Après avoir rappelé brièvement les jalons qui marquèrent la carrière de cet oblat devenu une figure majeure des élites de l’Occident chrétien et un fervent défenseur des droits monastiques, les éditeurs présentent les trois entités textuelles annoncées: la correspondance, l’Apologétique et un dossier canonique constitué de la lettre 14 et de la collection canonique rassemblée par Abbon pour les souverains Hugues et Robert.
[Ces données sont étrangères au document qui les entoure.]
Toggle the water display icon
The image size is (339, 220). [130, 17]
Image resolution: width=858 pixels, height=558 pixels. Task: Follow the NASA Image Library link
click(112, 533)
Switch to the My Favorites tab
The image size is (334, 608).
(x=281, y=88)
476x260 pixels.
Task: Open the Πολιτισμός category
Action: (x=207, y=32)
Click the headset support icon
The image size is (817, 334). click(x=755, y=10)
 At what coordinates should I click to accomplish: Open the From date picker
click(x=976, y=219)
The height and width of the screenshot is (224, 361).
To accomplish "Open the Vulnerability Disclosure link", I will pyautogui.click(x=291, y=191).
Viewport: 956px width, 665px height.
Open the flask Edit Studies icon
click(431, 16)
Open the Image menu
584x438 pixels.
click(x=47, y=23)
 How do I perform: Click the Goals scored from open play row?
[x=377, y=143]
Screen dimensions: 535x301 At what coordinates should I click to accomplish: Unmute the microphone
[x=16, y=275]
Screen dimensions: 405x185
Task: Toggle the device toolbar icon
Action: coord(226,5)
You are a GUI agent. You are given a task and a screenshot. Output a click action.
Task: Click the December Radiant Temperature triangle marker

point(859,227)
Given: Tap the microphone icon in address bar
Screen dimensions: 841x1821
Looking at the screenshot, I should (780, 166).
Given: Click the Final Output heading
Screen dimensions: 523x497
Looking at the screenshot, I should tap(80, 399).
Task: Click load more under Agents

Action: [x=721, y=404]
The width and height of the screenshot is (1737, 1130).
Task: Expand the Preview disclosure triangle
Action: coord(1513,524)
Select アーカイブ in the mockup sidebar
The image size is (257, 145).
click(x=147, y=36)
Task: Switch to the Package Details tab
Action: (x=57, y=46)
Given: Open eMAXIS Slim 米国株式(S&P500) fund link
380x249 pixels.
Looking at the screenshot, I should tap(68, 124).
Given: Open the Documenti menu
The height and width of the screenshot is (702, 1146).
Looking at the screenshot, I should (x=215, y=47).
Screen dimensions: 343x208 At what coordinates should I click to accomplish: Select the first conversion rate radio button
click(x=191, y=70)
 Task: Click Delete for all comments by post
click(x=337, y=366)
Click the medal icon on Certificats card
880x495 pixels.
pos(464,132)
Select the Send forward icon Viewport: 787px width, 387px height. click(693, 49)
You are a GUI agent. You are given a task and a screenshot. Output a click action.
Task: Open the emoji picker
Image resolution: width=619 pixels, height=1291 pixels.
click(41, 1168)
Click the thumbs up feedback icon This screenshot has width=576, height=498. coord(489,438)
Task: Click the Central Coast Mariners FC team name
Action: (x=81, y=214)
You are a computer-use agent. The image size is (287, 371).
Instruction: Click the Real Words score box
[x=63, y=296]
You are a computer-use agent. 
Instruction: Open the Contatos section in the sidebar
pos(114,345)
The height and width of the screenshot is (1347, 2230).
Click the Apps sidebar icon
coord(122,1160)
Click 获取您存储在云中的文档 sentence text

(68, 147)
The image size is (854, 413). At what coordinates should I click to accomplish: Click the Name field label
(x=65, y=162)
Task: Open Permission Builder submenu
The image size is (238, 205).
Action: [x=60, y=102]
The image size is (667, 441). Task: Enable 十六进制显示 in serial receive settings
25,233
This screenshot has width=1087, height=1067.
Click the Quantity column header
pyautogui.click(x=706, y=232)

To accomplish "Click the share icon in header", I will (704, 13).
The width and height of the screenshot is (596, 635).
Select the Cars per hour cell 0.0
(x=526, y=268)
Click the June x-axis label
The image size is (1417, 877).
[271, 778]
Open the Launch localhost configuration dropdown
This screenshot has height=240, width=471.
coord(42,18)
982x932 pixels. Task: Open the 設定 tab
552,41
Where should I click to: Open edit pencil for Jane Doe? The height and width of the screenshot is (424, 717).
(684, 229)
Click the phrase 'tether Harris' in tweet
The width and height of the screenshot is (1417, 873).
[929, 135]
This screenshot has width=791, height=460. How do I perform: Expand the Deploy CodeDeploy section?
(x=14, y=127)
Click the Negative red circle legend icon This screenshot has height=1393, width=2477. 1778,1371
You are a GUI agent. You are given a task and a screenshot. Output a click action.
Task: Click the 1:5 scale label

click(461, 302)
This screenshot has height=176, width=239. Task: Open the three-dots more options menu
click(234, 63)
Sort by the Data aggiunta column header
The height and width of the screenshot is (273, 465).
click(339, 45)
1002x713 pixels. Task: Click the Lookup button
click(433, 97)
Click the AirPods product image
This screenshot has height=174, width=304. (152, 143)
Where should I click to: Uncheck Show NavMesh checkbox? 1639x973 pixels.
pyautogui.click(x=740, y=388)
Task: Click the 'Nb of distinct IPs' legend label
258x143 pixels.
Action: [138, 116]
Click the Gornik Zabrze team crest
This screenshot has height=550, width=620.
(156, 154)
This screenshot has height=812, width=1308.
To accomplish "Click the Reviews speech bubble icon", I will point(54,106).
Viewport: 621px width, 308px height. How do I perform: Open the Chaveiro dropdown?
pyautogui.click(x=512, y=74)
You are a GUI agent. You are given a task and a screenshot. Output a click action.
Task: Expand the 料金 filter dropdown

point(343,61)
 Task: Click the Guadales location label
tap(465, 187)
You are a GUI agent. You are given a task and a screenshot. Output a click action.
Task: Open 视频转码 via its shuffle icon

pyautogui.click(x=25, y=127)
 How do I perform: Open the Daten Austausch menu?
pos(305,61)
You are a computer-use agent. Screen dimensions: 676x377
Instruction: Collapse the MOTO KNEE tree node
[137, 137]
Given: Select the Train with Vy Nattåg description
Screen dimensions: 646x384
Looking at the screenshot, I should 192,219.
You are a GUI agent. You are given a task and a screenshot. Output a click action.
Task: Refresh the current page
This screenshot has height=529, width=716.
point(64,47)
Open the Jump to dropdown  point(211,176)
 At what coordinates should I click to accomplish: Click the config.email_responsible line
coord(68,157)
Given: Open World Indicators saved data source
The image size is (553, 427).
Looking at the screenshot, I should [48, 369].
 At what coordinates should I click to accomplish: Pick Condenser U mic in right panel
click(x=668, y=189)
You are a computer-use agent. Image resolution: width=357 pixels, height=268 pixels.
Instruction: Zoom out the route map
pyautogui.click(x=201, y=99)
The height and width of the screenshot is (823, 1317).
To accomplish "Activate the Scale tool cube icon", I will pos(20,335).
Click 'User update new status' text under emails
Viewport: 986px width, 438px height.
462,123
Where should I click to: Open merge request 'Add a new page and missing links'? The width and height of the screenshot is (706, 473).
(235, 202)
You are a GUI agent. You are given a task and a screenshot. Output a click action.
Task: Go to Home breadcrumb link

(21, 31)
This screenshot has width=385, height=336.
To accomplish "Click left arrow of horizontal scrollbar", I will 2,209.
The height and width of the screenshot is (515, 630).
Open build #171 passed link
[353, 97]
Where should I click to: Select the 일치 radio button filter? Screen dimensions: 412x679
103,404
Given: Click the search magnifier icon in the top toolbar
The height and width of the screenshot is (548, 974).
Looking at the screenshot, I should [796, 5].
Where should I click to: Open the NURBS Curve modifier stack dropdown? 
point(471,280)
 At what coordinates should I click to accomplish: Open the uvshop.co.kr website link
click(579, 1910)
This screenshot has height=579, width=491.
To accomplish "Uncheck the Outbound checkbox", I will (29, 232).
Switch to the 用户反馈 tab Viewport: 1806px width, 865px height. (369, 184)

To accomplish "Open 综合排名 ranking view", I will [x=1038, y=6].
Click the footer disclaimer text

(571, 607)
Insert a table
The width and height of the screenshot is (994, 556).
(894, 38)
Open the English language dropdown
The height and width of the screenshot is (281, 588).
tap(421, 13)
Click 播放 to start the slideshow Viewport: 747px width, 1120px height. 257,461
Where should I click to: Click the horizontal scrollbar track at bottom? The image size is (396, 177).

À la différence de certaines correspondances comme celle de Gerbert, le corpus épistolaire d’Abbon ne fut pas rassemblé par son auteur, ni même par ses successeurs comme le souligne son hagiographe Aimoin. Sous ce nom de correspondance d’Abbon sont traditionnellement regroupés des textes qui n’appartiennent pas tous stricto sensu au genre épistolaire. Aussi les éditeurs ont-ils pris le parti d’écarter les poèmes acrostiches ou dédicatoires à Dunstan de Cantorbéry et Otton III ainsi que certains traités canoniques ou littéraires. Ils ont, en revanche, intégré au corpus cinq missives rédigées par des correspondants d’Abbon (Grégoire V, Oybold abbé de Fleury, Bernard abbé de Beaulieu, Fulbert évêque de Chartres et Wulfric abbé de Saint-Augustin de Cantorbéry) et une lettre envoyée par l’abbé de Micy, Albert, au pape Jean XIX (1024–1032), présente dans le principal manuscrit. L’édition proposée s’appuie, en effet, sur le seul manuscrit qui garde copie d’une compilation épistolaire – par essence sélective – d’Abbon, celui de la British Library de Londres (Add. MS 10972). Le codex copié à Fleury, sans doute à la fin du premier tiers du XIe siècle, comporte quatorze lettres auxquelles sont associés deux traités, l’Apologétique, adressé aux rois francs Hugues et Robert le Pieux, et l’essai sur les questions grammaticales, sobrement intitulé avant l’édition de Migne: Très utile lettre d’Abbon sur plusieurs questions. À ce premier ensemble s’ajoutent douze unités épistolaires ayant déjà été éditées et/ou traduites dans d’autres recueils et donc ici seulement mentionnées (lettres 15 à 20 et 22 à 27). Une dernière lettre qui ne fait pas partie de la compilation du manuscrit londonien mais qui, conservée dans un manuscrit carolingien, sans doute utilisé par Abbon à Fleury (Paris, BnF, lat. 4568), en même temps que la lettre 20 du corpus épistolaire, avait été retenue dans la correspondance d’Abbon par la Patrologie latine. Cette lettre 21 est adressée à l’été 996 à Léon, abbé de Saints-Boniface-et-Alexis de Rome. Ce choix retenu par les éditeurs, tout en étant parfaitement défendable, aurait mérité une analyse et une présentation un peu plus didactique qui aurait permis de mieux comprendre pourquoi cette correspondance était créditée tantôt de 14 unités documentaires, tantôt de 23, avec une édition comportant, in fine, 27 lettres.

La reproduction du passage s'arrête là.